(REQUIREMENT): In the listing below, every line with the word "agent" needs to be copied.
##### INFORMATION
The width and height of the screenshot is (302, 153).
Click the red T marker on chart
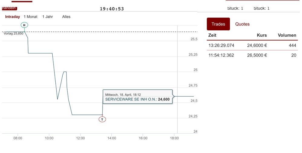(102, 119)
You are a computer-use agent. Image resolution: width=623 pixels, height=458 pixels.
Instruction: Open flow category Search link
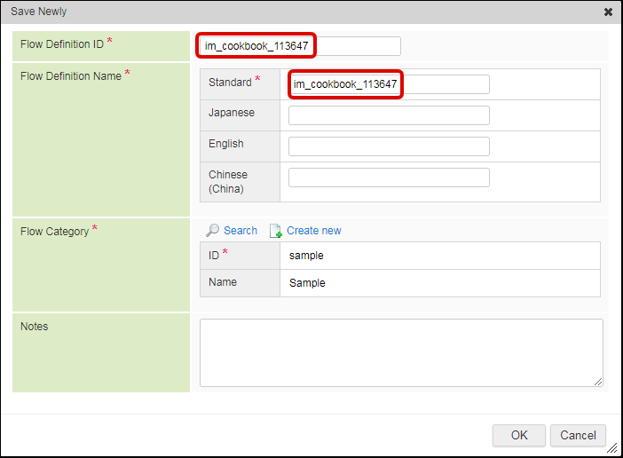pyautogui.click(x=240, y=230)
##########
##### INFORMATION
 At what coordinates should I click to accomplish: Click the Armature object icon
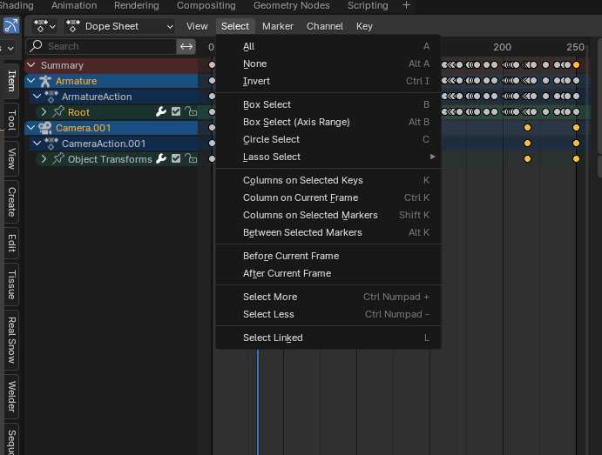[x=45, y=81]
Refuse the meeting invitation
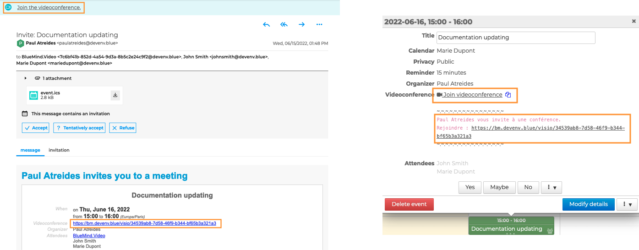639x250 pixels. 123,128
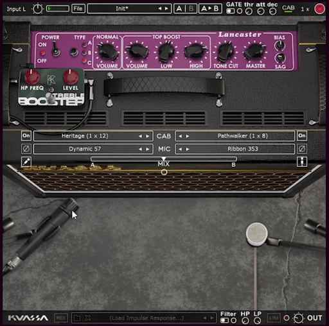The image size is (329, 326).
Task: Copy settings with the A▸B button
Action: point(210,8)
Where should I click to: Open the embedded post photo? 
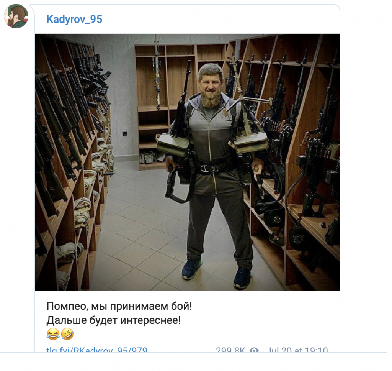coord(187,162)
##########
##### INFORMATION
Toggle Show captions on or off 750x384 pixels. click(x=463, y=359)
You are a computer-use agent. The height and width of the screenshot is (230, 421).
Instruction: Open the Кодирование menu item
##########
(FINISHED EXERCISE):
You are a computer-use agent. Image resolution: width=623 pixels, height=458 pixels.
You are a computer-use agent. The height and width of the screenshot is (230, 421).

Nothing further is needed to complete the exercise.